» How to complete this task: Take the entries that follow and return exactly the lines from the one holding "Terms of Service (72, 1589)" through the one holding "The Mall Curios (180, 2029)", both included. Nothing else is needed.

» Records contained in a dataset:
•••
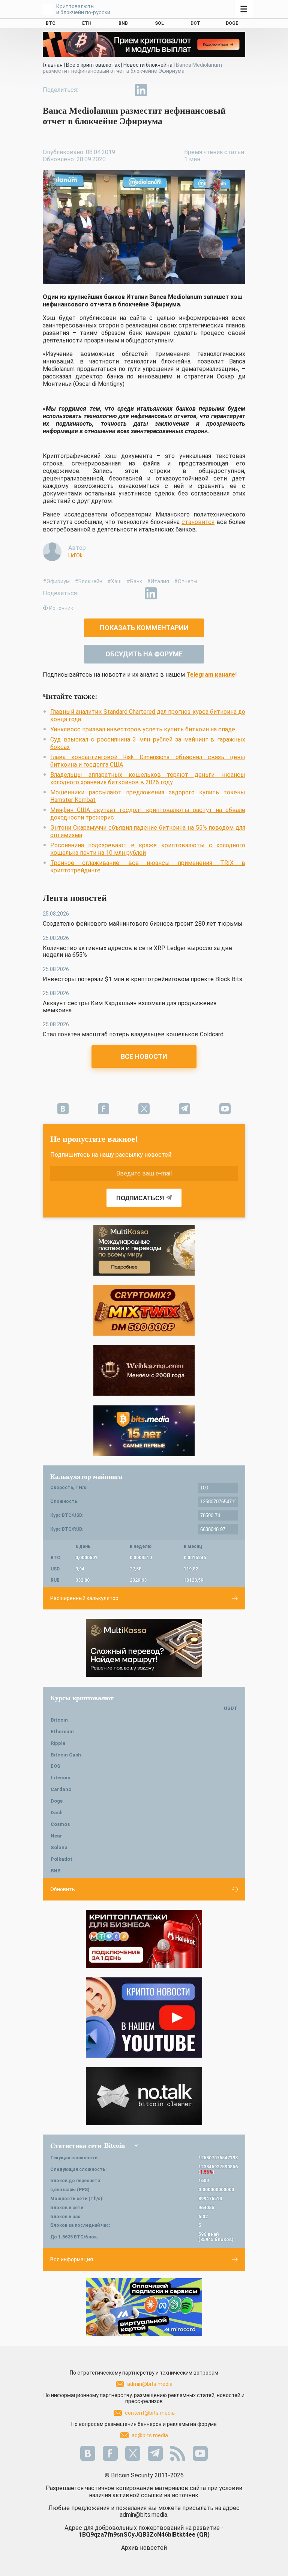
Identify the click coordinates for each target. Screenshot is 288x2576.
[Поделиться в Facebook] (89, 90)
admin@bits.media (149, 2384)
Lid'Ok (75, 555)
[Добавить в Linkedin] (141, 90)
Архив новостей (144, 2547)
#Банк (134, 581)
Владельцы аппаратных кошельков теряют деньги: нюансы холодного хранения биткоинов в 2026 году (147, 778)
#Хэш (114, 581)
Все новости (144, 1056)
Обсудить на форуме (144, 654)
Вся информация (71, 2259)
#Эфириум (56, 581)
•••
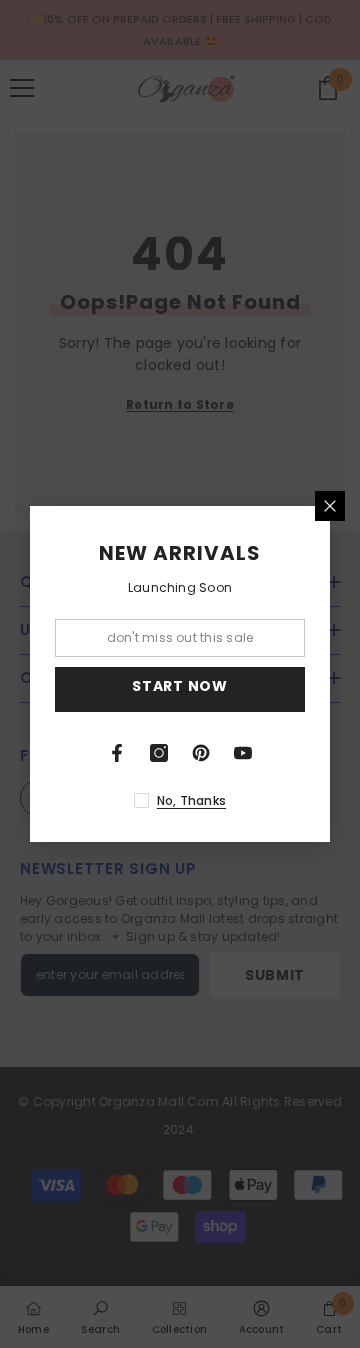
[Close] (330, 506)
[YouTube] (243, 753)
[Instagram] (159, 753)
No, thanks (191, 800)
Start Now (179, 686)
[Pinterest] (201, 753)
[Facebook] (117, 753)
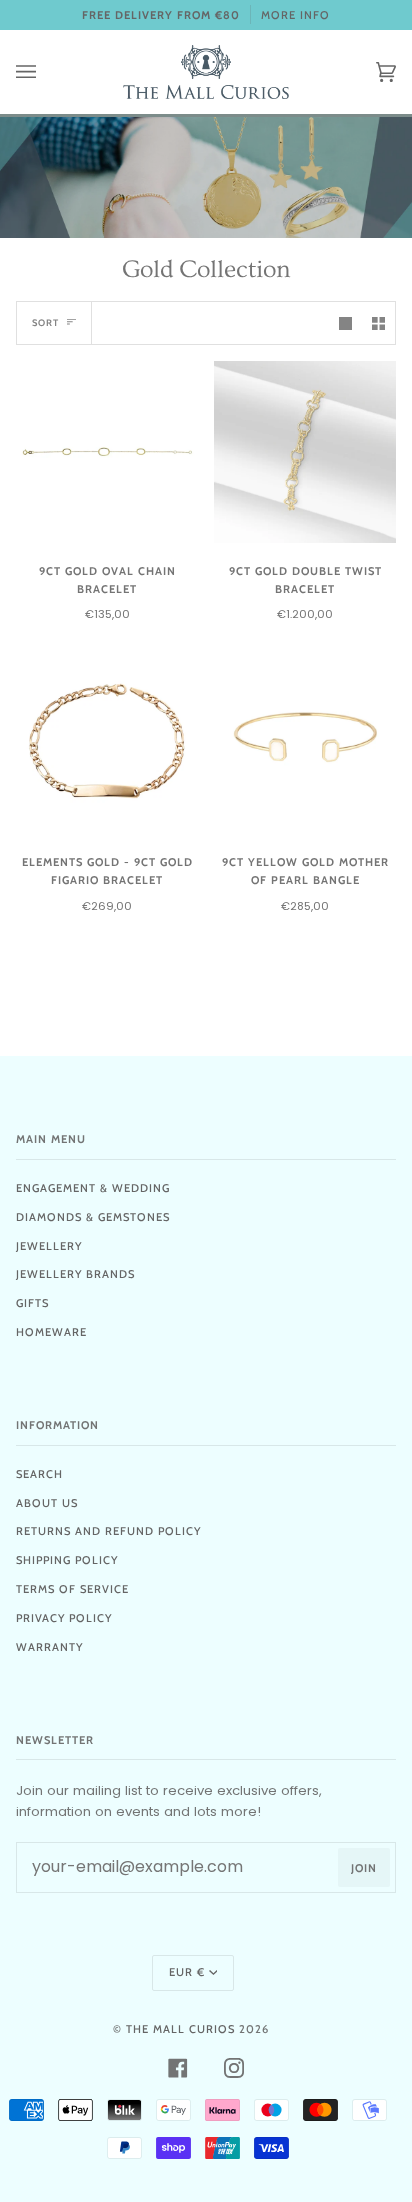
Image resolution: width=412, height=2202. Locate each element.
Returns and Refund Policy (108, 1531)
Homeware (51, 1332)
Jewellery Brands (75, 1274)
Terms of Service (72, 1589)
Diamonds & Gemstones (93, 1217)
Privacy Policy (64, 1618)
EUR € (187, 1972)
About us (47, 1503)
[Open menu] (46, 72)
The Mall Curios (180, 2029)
•••
» Answer below:
Terms of Service (72, 1589)
Diamonds & Gemstones (93, 1217)
Privacy Policy (64, 1618)
EUR € (187, 1972)
About us (47, 1503)
[Open menu] (46, 72)
The Mall Curios (180, 2029)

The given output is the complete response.